■ **TASK 1**: In the cloud article, why do the authors say keeping data and applications on-premise is not necessarily less risky than using the cloud? Answer in one to three sentences.
■ **TASK 2**: Repeat part of the cloud article word for word, beginning at the words "Now, having seen" and stopping after the words "of the misconceptions.".

GIVEN PASSAGE START

Cloud technology has changed, and continues to change, the way people live, rest and do business. Here are some articles on how moving to the cloud is not a matter of if, but when -- if your organization has not done it already.
Businesses that have already embarked on digital transformation before the COVID-19 pandemic are adapting more easily to work-from-home arrangements, restricted travel, and the technology needed for day-to-day operations in this altered environment, a new study by consulting firm Ernst & Young LLP has found.
According to authors Tony Klimas and Peter Cavallo, the pandemic showed how well or how poorly – companies could execute finance and accounting functions – from closing the books to forecasting and reporting – even as employees were working from various remote locations.
Seventy-one percent of CFOs surveyed stated that “traditional back-office behaviors and mindset” were slowing their modernization of finance and accounting.
Now, having seen how the pandemic affected businesses globally, they are under greater pressure than ever to accelerate their digital initiatives to cope with the global public health emergency and to thrive in the new normal.
But before they make the big leap, CFOs and other business leaders must first do away with some common misconceptions about cloud technology. Here are some of the misconceptions.
1. The cloud is not secure.
The move to the cloud can seem risky to many – imagine leaving your business-critical data and applications in a cloud environment. This is especially true for organizations with a large footprint of on-premise applications that, compared to the cloud, may seem very secure.
But on-premise, the authors say, does not necessarily mean less risky. On the contrary, it is the essence of cloud companies’ existence to keep customer data and applications safe. The authors cite a recent global survey of senior IT security professionals by the UK domain registry service Nominet, which indicated that 61% of security specialists believed cloud-based data and apps were more secure than on-prem data and apps.

GIVEN PASSAGE END
ENTRIES PROVIDED START

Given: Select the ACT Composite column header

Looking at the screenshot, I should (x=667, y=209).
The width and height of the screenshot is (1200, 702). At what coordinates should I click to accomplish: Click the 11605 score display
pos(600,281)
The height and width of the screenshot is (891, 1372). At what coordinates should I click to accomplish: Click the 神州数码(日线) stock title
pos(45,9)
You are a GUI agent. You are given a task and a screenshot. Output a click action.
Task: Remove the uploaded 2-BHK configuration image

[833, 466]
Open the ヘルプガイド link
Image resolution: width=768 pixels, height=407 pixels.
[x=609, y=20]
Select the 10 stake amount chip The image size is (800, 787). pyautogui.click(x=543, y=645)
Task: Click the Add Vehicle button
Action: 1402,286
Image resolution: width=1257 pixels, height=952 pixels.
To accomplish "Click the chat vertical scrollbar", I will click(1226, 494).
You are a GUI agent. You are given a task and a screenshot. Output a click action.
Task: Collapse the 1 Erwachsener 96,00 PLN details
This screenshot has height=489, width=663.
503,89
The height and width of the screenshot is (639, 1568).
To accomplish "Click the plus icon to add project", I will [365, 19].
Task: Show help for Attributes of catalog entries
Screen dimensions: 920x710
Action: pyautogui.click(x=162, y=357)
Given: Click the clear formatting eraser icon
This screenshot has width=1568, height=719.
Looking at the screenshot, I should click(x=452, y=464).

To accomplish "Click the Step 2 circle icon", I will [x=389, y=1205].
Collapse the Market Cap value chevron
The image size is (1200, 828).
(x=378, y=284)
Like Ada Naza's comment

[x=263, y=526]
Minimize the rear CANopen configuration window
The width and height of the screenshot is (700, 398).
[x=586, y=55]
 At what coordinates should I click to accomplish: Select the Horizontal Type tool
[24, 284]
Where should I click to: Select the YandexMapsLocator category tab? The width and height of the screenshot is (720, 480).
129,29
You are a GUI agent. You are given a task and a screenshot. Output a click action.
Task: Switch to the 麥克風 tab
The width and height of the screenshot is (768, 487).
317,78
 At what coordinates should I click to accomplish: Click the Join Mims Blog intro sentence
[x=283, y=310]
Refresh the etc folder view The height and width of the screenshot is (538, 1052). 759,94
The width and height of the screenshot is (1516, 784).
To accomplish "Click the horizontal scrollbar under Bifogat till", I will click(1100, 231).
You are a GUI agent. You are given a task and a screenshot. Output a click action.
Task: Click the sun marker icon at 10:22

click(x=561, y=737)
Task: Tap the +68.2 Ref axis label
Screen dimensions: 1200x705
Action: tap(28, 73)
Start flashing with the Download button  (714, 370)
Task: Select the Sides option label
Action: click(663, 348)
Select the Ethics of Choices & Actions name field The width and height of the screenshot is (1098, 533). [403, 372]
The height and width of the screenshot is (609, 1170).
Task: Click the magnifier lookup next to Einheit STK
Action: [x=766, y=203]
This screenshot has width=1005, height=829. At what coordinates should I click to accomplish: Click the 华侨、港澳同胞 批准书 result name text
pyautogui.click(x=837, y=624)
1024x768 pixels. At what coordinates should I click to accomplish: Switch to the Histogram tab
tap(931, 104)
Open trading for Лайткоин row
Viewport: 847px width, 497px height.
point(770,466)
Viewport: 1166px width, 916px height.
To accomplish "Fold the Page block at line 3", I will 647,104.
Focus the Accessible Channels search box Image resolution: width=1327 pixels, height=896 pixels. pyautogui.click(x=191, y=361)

ENTRIES PROVIDED END

■ **SOLUTION 1**: The authors say that keeping customer data and applications safe is the essence of why cloud companies exist. They also cite a Nominet survey in which 61% of security specialists believed cloud-based data and apps were more secure than on-prem ones.

■ **SOLUTION 2**:
Now, having seen how the pandemic affected businesses globally, they are under greater pressure than ever to accelerate their digital initiatives to cope with the global public health emergency and to thrive in the new normal.
But before they make the big leap, CFOs and other business leaders must first do away with some common misconceptions about cloud technology. Here are some of the misconceptions.